**Tasks and exercises**
[1] Answer these from the dictionary-splitting thread:
(a) Per the asker, does it matter which keys and values go into each of the two dictionaries?
(b) What does the answerer admit to not having tested?
(c) Which division operator does the Python 3 version use on len(d)?
[2] Repeat the dictionary-splitting thread word for word from "This would work, although" to "d2 = dict(d.items()[:len(d)/2])".

34

What is the best way to split a dictionary in half?

d = {'key1': 1, 'key2': 2, 'key3': 3, 'key4': 4, 'key5': 5}

I'm looking to do this:

d1 = {'key1': 1, 'key2': 2, 'key3': 3}
d2 = {'key4': 4, 'key5': 5}

It does not matter which keys/values go into each dictionary. I am simply looking for the simplest way to divide a dictionary into two.

martineau
  • 119,623
  • 25
  • 170
  • 301
user1728853
  • 2,607
  • 4
  • 30
  • 31

9 Answers9

39

This would work, although I didn't test edge-cases:

>>> d = {'key1': 1, 'key2': 2, 'key3': 3, 'key4': 4, 'key5': 5}
>>> d1 = dict(d.items()[len(d)/2:])
>>> d2 = dict(d.items()[:len(d)/2])
>>> print d1
{'key1': 1, 'key5': 5, 'key4': 4}
>>> print d2
{'key3': 3, 'key2': 2}

In python3:

d = {'key1': 1, 'key2': 2, 'key3': 3, 'key4': 4, 'key5': 5}
d1 = dict(list(d.items())[len(d)//2:])
d2 = dict(list(d.items())[:len(d)//2])

**Supplied material**
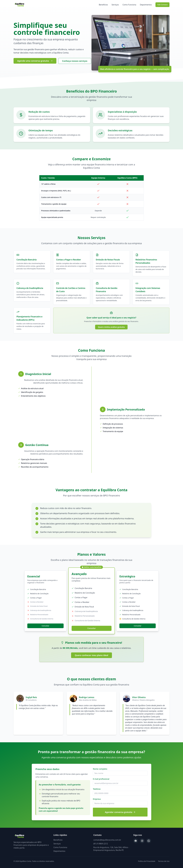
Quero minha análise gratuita (111, 327)
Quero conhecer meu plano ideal (91, 655)
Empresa (97, 799)
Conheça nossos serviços (74, 61)
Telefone (97, 789)
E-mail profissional (101, 779)
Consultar (45, 626)
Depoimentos (146, 5)
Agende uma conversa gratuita (35, 61)
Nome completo (100, 769)
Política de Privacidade (147, 861)
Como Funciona (129, 5)
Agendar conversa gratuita (120, 812)
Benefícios (103, 5)
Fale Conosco (162, 4)
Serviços (115, 5)
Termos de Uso (164, 861)
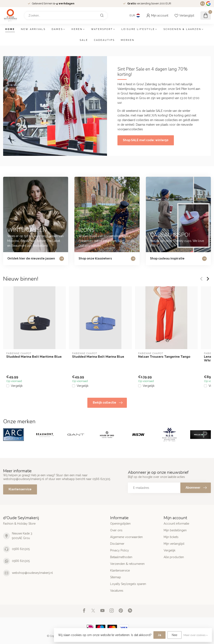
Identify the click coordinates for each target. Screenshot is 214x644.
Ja (159, 635)
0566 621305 (21, 549)
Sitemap (115, 577)
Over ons (116, 530)
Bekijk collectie (107, 403)
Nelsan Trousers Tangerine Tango (164, 356)
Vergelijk (17, 386)
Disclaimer (117, 544)
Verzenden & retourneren (127, 564)
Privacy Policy (119, 550)
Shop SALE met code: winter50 (146, 140)
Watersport (102, 29)
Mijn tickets (171, 537)
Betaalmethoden (121, 557)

**Solutions by task**
[1]
(a) No. It does not matter which keys/values go into each dictionary.
(b) Edge cases.
(c) The // operator, as in len(d)//2.

[2]
This would work, although I didn't test edge-cases:

>>> d = {'key1': 1, 'key2': 2, 'key3': 3, 'key4': 4, 'key5': 5}
>>> d1 = dict(d.items()[len(d)/2:])
>>> d2 = dict(d.items()[:len(d)/2])